Carbohydrates are the main macronutrient that affects blood glucose levels. Therefore, managing carbohydrate intake is essential for people with type 2 diabetes. The American Diabetes Association (ADA) recommends that people with type 2 diabetes consume 45-60 grams of carbohydrates per meal, depending on individual needs and preferences. Carbohydrates should come primarily from whole grains, fruits, vegetables, and legumes.
Protein is important for building and repairing tissues in the body. The ADA recommends that people with type 2 diabetes consume 1-1.5 grams of protein per kilogram of body weight per day. Good sources of protein include lean meats, poultry, fish, beans, and tofu.
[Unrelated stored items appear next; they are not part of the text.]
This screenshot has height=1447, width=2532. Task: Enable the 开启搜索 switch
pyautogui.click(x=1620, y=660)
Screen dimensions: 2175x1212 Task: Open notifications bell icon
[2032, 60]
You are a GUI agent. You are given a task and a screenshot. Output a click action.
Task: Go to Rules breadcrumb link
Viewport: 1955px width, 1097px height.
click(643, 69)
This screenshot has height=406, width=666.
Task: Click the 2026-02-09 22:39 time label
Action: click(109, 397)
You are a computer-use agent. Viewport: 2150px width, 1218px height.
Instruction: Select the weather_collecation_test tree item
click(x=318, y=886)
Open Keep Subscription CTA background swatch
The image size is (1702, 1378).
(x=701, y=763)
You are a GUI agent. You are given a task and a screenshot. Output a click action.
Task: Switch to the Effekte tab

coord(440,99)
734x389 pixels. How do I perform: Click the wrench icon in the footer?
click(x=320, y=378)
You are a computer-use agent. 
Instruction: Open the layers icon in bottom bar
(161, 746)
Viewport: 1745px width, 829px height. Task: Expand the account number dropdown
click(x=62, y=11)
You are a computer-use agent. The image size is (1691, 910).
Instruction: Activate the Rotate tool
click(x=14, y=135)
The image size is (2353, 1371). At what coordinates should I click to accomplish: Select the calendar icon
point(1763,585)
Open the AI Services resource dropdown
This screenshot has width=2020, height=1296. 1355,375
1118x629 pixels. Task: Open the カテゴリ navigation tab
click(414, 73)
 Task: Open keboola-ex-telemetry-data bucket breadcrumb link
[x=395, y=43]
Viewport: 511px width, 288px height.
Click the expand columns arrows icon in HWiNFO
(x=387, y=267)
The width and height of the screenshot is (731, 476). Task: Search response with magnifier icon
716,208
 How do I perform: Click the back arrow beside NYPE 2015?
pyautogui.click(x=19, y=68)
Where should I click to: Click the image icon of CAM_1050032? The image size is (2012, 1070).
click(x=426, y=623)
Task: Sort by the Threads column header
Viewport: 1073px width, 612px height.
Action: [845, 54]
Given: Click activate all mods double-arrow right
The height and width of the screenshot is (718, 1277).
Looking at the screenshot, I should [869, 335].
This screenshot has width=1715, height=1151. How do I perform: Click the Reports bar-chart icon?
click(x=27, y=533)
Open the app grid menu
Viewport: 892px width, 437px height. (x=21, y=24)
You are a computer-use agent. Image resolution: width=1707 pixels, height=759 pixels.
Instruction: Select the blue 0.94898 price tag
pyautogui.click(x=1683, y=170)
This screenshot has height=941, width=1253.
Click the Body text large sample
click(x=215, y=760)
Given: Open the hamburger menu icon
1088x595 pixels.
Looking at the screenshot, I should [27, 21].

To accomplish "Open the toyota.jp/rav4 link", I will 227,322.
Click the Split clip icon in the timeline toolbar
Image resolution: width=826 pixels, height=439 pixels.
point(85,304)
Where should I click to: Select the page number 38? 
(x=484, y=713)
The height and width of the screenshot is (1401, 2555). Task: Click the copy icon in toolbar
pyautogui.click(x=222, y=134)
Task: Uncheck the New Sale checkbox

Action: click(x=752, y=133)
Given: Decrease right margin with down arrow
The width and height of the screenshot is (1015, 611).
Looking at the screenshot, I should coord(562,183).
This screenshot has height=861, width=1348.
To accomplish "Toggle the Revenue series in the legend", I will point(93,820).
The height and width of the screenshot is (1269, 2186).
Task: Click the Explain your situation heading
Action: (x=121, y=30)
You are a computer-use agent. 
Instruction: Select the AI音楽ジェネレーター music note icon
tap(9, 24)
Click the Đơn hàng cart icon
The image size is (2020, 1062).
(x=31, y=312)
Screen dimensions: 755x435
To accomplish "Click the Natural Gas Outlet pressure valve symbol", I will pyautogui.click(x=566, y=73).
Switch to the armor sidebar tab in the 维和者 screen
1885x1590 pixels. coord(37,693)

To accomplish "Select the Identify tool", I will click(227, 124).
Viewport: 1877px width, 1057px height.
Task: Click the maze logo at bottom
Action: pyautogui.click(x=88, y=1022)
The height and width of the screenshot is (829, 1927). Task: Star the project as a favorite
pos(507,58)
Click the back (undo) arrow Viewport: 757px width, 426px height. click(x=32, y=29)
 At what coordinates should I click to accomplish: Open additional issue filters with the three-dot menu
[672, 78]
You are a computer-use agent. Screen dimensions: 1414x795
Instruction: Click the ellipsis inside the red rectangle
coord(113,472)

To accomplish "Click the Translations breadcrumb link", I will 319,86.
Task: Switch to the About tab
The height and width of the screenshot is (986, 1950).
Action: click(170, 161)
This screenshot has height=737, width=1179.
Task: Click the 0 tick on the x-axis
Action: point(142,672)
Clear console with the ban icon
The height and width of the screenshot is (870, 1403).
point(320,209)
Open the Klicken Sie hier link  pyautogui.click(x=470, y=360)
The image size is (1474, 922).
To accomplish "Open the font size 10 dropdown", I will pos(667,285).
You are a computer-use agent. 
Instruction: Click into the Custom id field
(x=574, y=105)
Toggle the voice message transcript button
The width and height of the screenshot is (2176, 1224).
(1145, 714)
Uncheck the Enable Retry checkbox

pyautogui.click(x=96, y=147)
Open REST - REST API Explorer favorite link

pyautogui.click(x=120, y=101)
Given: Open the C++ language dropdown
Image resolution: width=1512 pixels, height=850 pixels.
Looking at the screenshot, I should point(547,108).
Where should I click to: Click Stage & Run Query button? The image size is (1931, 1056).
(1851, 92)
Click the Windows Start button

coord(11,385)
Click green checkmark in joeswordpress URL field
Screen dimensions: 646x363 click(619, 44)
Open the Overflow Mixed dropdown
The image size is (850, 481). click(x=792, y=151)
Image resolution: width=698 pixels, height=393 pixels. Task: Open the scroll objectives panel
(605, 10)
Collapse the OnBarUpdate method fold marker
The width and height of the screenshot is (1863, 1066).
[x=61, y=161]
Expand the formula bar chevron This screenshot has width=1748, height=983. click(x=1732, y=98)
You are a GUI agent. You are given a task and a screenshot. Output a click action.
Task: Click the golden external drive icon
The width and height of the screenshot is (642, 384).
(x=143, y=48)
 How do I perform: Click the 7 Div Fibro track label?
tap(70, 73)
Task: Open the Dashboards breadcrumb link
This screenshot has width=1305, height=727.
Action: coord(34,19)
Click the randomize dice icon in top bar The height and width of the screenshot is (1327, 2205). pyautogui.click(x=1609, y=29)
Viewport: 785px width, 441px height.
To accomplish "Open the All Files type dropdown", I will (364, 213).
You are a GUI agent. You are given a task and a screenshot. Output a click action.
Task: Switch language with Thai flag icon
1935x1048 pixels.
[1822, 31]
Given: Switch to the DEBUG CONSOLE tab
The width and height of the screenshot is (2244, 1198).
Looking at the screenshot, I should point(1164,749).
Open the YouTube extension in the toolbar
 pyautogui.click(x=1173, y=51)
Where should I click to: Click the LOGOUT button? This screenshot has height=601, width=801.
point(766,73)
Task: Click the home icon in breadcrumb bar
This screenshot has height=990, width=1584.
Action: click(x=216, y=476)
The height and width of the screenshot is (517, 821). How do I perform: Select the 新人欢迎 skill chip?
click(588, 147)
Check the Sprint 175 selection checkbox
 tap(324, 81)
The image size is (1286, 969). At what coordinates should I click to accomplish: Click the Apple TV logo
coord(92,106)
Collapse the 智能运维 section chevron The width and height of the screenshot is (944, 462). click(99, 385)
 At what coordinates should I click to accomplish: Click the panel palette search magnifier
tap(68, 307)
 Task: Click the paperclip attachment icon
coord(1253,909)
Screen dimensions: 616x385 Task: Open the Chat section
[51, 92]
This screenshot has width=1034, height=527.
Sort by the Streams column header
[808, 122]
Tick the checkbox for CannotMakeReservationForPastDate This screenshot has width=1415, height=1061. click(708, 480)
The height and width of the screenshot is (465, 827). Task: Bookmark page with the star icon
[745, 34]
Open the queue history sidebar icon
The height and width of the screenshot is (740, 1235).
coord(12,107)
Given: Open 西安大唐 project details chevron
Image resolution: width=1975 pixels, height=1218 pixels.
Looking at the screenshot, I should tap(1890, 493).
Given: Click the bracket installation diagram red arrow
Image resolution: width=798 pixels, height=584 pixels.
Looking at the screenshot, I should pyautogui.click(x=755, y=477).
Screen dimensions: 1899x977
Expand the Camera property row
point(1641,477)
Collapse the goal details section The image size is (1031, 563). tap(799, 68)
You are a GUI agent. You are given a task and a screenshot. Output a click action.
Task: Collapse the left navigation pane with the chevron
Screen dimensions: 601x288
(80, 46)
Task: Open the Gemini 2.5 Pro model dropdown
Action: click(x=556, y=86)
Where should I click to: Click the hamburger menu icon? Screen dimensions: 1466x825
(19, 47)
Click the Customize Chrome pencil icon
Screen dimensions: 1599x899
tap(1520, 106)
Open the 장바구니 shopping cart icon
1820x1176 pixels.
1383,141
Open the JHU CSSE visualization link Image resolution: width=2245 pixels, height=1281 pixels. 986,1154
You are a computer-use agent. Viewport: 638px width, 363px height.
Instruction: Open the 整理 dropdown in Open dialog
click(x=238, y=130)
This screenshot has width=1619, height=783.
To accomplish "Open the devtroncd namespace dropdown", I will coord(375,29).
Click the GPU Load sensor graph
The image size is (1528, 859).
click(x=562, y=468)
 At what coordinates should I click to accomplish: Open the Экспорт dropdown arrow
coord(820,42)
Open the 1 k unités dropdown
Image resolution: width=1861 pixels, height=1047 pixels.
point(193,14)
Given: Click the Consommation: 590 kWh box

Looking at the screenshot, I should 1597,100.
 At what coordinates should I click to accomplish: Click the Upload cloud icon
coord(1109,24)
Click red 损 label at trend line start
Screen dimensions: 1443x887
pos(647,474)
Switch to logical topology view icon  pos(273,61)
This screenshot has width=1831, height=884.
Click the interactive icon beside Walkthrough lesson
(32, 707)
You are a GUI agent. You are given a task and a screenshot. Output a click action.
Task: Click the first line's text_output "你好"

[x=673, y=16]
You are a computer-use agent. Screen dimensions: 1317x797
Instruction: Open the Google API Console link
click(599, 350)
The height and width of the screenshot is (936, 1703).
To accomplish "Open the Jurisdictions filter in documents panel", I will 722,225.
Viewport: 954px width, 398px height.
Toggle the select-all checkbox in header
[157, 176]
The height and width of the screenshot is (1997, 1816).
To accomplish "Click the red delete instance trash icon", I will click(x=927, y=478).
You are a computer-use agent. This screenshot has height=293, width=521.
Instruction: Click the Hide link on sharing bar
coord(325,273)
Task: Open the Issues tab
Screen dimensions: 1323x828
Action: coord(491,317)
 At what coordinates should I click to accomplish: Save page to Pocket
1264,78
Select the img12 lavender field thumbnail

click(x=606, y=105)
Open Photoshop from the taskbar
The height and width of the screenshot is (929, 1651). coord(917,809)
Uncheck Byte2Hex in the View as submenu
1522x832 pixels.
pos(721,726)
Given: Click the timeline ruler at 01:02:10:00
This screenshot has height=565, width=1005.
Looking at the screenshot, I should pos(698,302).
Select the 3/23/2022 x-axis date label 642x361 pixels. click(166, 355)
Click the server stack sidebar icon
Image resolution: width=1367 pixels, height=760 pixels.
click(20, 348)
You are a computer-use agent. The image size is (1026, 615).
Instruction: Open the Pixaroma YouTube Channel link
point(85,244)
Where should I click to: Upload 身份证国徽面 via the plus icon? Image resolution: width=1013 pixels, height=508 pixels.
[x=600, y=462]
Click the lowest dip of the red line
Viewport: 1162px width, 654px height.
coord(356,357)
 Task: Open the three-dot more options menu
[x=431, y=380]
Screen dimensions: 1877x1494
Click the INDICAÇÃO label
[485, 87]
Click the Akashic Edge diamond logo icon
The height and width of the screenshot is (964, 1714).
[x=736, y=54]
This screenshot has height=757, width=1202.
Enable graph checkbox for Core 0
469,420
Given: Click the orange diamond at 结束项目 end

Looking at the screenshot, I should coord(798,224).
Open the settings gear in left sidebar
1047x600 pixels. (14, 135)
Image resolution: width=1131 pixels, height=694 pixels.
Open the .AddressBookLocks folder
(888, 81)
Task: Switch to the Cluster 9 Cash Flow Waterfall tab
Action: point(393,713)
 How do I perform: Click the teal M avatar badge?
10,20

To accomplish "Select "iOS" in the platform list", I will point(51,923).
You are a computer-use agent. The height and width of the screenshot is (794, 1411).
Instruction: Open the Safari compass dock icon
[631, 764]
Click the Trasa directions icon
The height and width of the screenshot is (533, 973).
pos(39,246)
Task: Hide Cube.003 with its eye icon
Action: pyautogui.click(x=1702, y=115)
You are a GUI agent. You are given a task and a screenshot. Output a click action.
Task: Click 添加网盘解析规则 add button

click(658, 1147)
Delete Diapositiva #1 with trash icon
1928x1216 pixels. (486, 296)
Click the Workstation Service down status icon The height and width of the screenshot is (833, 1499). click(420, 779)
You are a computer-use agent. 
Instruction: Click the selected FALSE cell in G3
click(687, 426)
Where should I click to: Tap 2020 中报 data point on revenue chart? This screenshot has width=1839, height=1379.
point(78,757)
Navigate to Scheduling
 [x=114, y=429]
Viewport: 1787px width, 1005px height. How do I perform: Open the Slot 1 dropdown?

Fats provide energy and help the body absorb certain vitamins. However, consuming too much saturated and trans fats can increase the risk of heart disease, which is a common complication of type 2 diabetes. The ADA recommends that people with type 2 diabetes consume less than 7% of total calories from saturated fats and avoid trans fats altogether. Instead, they should consume healthy fats such as monounsaturated and polyunsaturated fats found in foods like nuts, seeds, avocado, and fatty fish.
Fiber is important for maintaining digestive health and can help improve blood glucose control. The ADA recommends that people with type 2 diabetes consume at least 14 grams of fiber per 1,000 calories consumed, or a minimum of 25-30 grams per day. Good sources of fiber include fruits, vegetables, whole grains, and legumes.
The glycemic index (GI) is a ranking of carbohydrates based on how they affect blood glucose levels. Foods with a high GI value can cause a rapid increase in blood glucose levels, while foods with a low GI value are digested more slowly and cause a slower rise in blood glucose levels. The ADA recommends that people with type 2 diabetes focus on consuming low to medium GI carbohydrates to help improve blood glucose control.
Nutrition plays a critical role in managing type 2 diabetes. The ADA recommends that people with type 2 diabetes focus on consuming a variety of nutrient-dense foods including whole grains, fruits, vegetables, lean proteins, and healthy fats. They should also manage their carbohydrate intake, consume adequate amounts of fiber, and focus on consuming low to medium GI carbohydrates. By following these evidence-based guidelines for nutrition, people with type 2 diabetes can improve blood glucose control and reduce the risk of complications such as heart disease. It is important to work with a healthcare provider or registered dietitian to develop an individualized nutrition plan that meets your specific needs and preferences.